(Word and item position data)
┌──
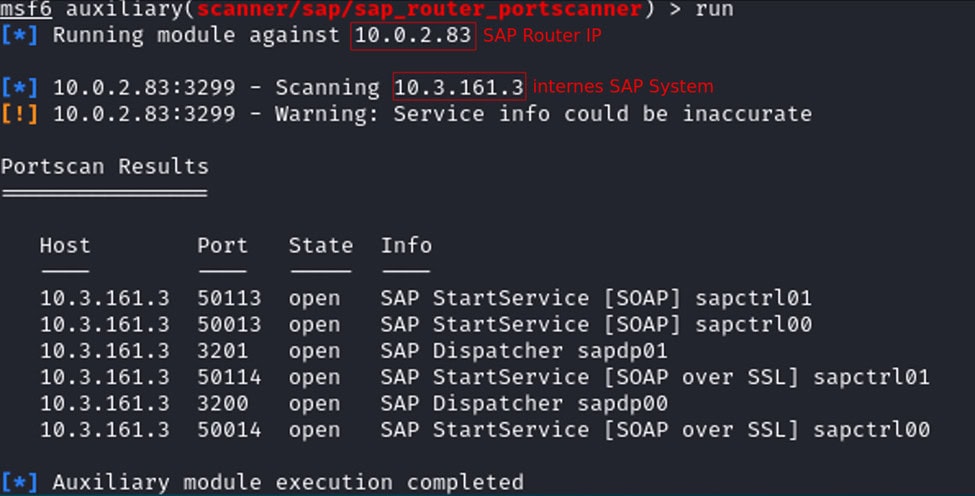975x496 pixels.
Task: Click SAP Dispatcher sapdp00 entry
Action: click(x=523, y=403)
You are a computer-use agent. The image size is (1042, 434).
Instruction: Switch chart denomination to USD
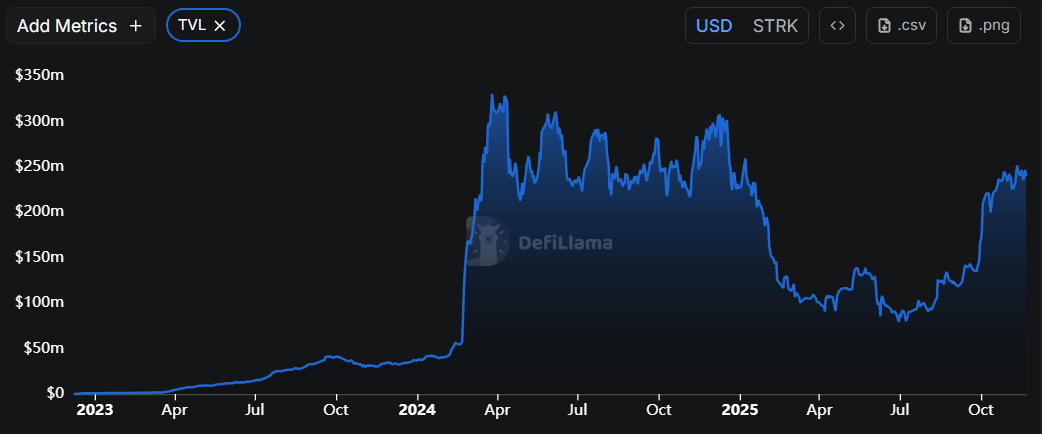click(x=714, y=26)
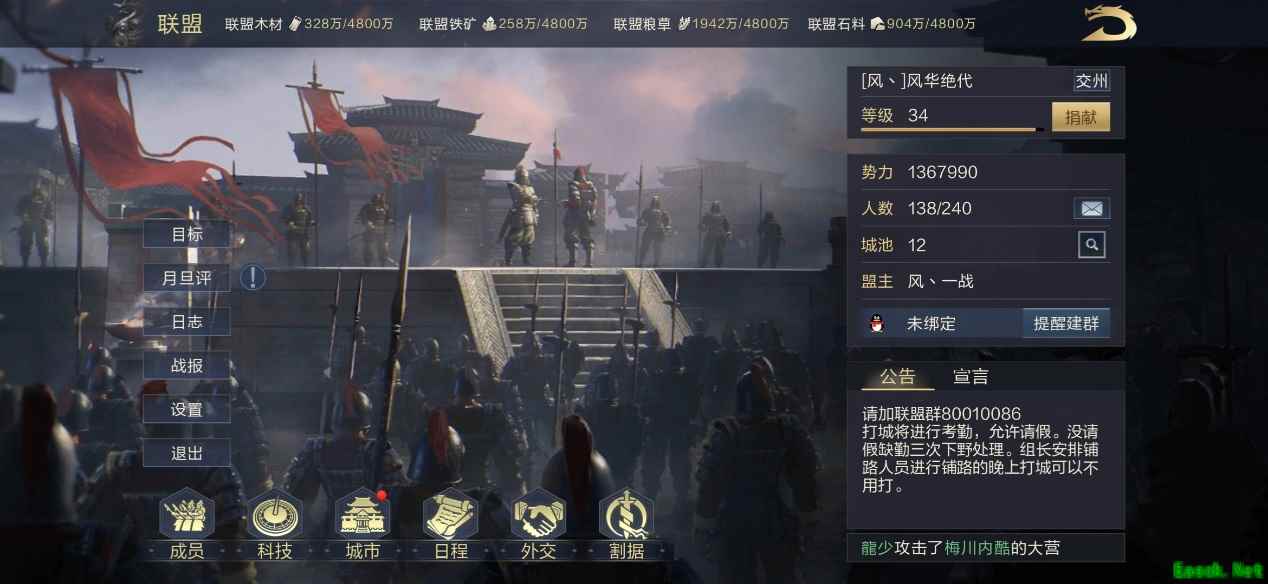Click the exclamation alert beside 月旦评
The width and height of the screenshot is (1268, 584).
(253, 277)
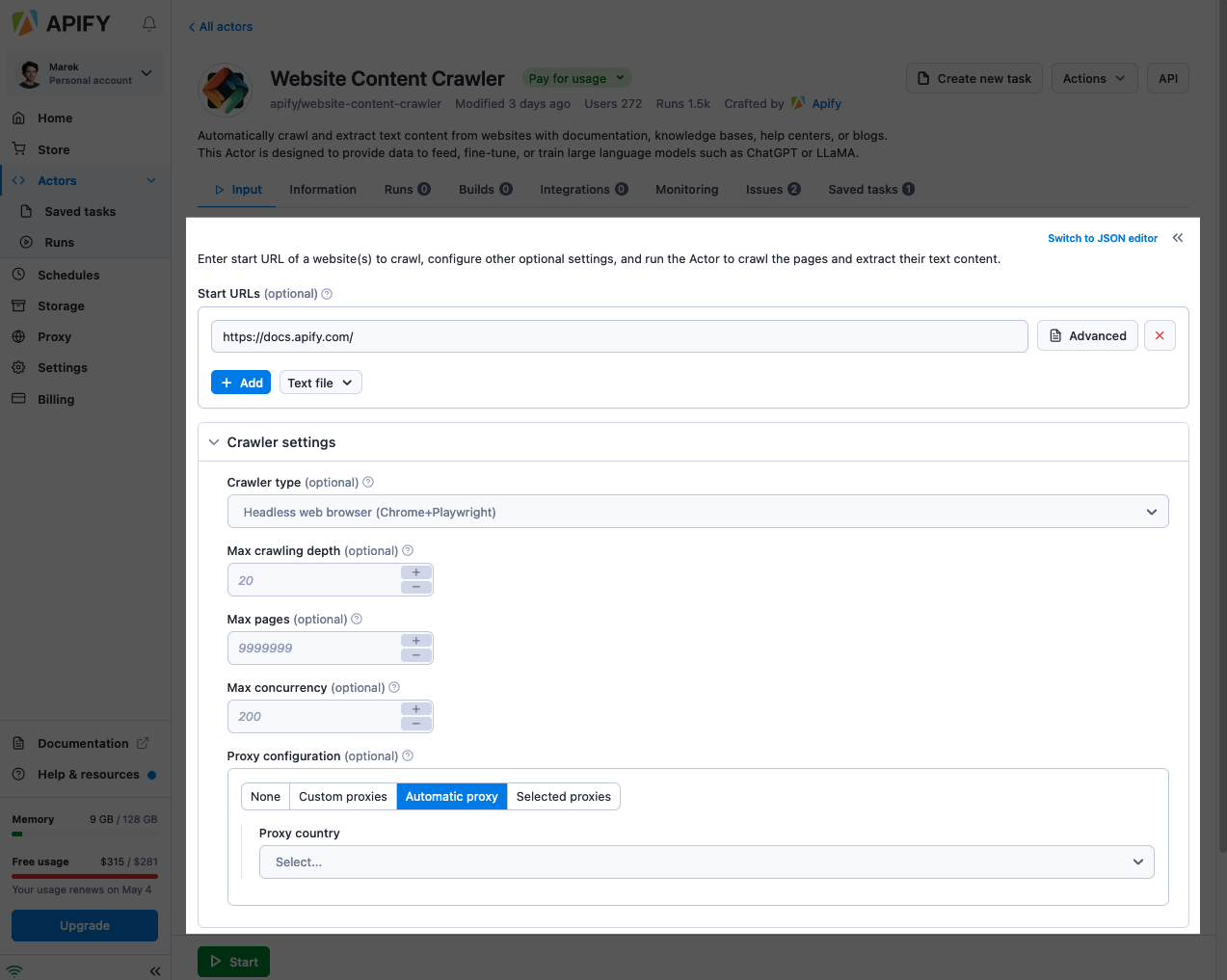Open the notification bell icon

[x=149, y=23]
└──
Exercise: Write out the items word for word, from the line with "You are a computer-use" up to and including the final line of the items, without the pictures.

Response to the task:
You are a computer-use agent. The image size is (1042, 434).
Instruction: Switch chart denomination to USD
click(x=714, y=26)
Click the exclamation alert beside 月旦评
The width and height of the screenshot is (1268, 584).
(253, 277)
Open the notification bell icon

[x=149, y=23]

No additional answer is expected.